• _TRECHO DO TEXTO_:
****************************************

Projeto aprovado pela Câmara altera profundamente as relações trabalhistas no Brasil. Governo aposta em mais empregos, mas críticos apontam que mudanças sabotam sindicatos e Justiça do Trabalho.

Foto: picture alliance/dpa/S. Stache

Após uma série de embates entre governo e oposição e cerca de 14 horas de sessão, a Câmara dos Deputados aprovou nesta quarta-feira (26/04) o controverso projeto de lei da reforma trabalhista, uma das prioridades do governo Michel Temer.

Foram 296 votos a favor e 177 contra (eram necessários 257). Ainda que não tenha alcançado os 308 votos pretendidos pelo governo – um sinal de que teria apoio suficiente para aprovar a Reforma da Previdência, que exige um quórum maior –, o Planalto celebrou a vitória. A reforma trabalhista segue agora para o Senado.

O texto é defendido pelo governo Temer como uma forma de flexibilizar a legislação, corrigir distorções e facilitar contratações. Já os críticos afirmam que ele vai precarizar ainda mais o mercado de trabalho e enfraquecer a Justiça trabalhista. Também apontam que a promessa de criar mais empregos é uma miragem. No total, o projeto mexe em cem pontos da legislação. Veja abaixo as principais mudanças:

Acordos coletivos prevalecem sobre a legislação

A espinha dorsal do projeto é estabelecer que acordos coletivos negociados entre trabalhadores e empresas prevaleçam sobre previsões da CLT. Esses acordos podem contemplar um total de 40 pontos.

Dessa forma, será possível negociar jornadas maiores, de até 12 horas diárias, desde que elas não somem mais de 220 horas mensais (contando as horas extras). Hoje o limite é 44 horas semanais, com no máximo 8 horas de trabalho por dia.

O período de férias também poderá ser fatiado em até três vezes. Também está previsto que as "horas in itinere", o tempo de deslocamento até o trabalho, possam ser ignoradas por meio de acordo, não cabendo pagamento pelo período.

Outros pontos que podem envolver negociação: parcelamento da participação nos lucros e resultados (PLR); plano de cargos e salário; estabelecimento de intervalos durante a jornada; prorrogar acordo coletivo após expiração; banco de horas; remuneração por produtividade; e registro de ponto.

Estão fora de qualquer possibilidade de negociação: normas de segurança; direito de greve; FGTS; salário mínimo; licenças-maternidade e paternidade; e aposentadoria, entre outros pontos.

Entidades sindicais criticaram a proposta, que efetivamente enfraquece a posição dos sindicatos, que poderão ser substituídos por comitês de trabalhadores dentro das empresas. O Departamento Intersindical de Assessoria Parlamentar (Diap), afirma que essas novas formas de representação de trabalhadores têm "maior possibilidade de sofrer interferência do empregador".

Fim da obrigatoriedade da contribuição sindical

Atualmente, o pagamento da contribuição equivale a um dia de trabalho, obrigatoriamente descontado em folha de pagamento e remetido para entidades de classe da área do trabalhador, independentemente de ele ser sindicalizado ou não. Pela proposta, a contribuição sindical se torna facultativa.

****************************************

• _BLOCO DE DADOS_:
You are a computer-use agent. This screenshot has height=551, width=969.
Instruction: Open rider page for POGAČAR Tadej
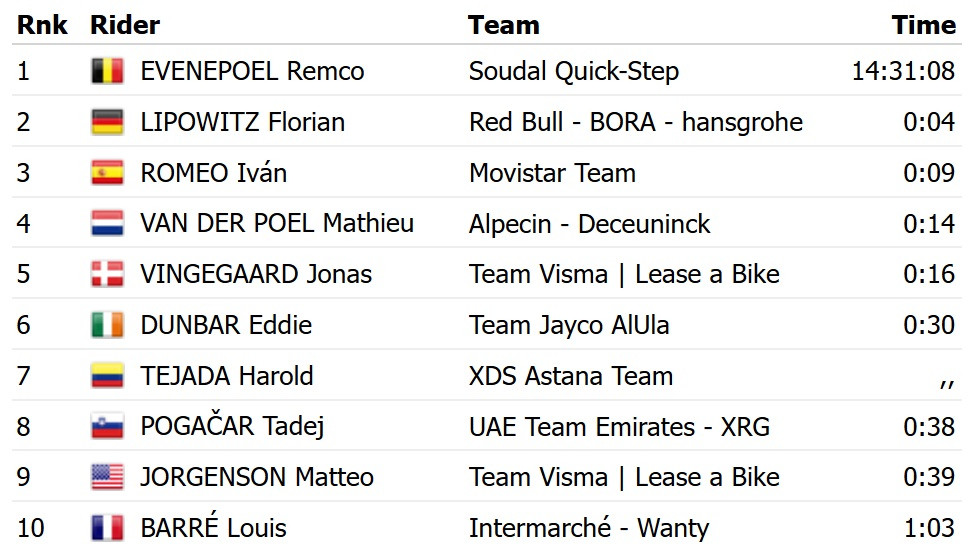coord(232,426)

****************************************

• _EXERCÍCIO 1_: Relacione todos os itens da enumeração que, no texto sobre a reforma trabalhista, começa com "Outros pontos que podem envolver negociação".
• _EXERCÍCIO 2_: Retome o texto sobre a reforma trabalhista a partir do ponto em que ele termina.

• _RESULTADO FINAL 1_:
- parcelamento da participação nos lucros e resultados (PLR)
- plano de cargos e salário
- estabelecimento de intervalos durante a jornada
- prorrogar acordo coletivo após expiração
- banco de horas
- remuneração por produtividade
- registro de ponto

• _RESULTADO FINAL 2_:
Hoje há 5.190 sindicatos de empregadores e 11.327 sindicatos de trabalhadores. Eles recolhem 3,6 bilhões de reais anualmente. O relator do projeto, Rogério Marinho (PSDB-RN), disse que já estava mais do que na hora de acabar com a obrigatoriedade. "A contribuição sindical tem inspiração claramente fascista, uma vez que tinha como principal objetivo subsidiar financeiramente os sindicatos para que dessem sustentação ao governo", afirmou.

Centrais sindicais como a CUT defendem a extinção da obrigatoriedade, mas pediram que isso fosse imposto de maneira gradual, permitindo que os sindicatos pudessem se adaptar. "Para que seja um fator de fortalecimento dos sindicatos e não de sua destruição", afirmou a CUT em comunicado.

Trabalho intermitente e home office

O projeto cria duas novas modalidades de emprego. Uma delas é o intermitente, em que o trabalhador é pago pelo serviço efetivamente efetuado. Dessa forma, poderá trabalhar apenas algumas horas por dia ou alguns dias por semana, desde que isso seja negociado. O valor da hora não poderá ser inferior ao que é pago aos empregados regulares da empresa.

Atualmente a CLT prevê apenas a contratação parcial, cuja duração não deve passar de 25 horas semanais. Mesmo a contratação parcial deve passar por mudanças, passando a contemplar horas extras e aumentando o limite da carga para 30 horas mensais.

Crítica da proposta, a Associação Nacional dos Procuradores do Trabalho (ANPT) disse que isso é a "institucionalização do 'bico'". Deputados da oposição apontaram que a extensão do contrato parcial vai permitir que trabalhadores sejam contratados para exercer funções que deveriam ser provisórias ou temporárias de modo quase integral.

Já o chamado home office, ou teletrabalho, estabelece regras para quem atuar remotamente. A modalidade deverá constar no contrato de trabalho, que vai especificar as atividades desempenhadas pelo contratado. O documento deverá fixar responsabilidade sobre aquisição e manutenção dos equipamentos. As despesas ficam por conta do empregador.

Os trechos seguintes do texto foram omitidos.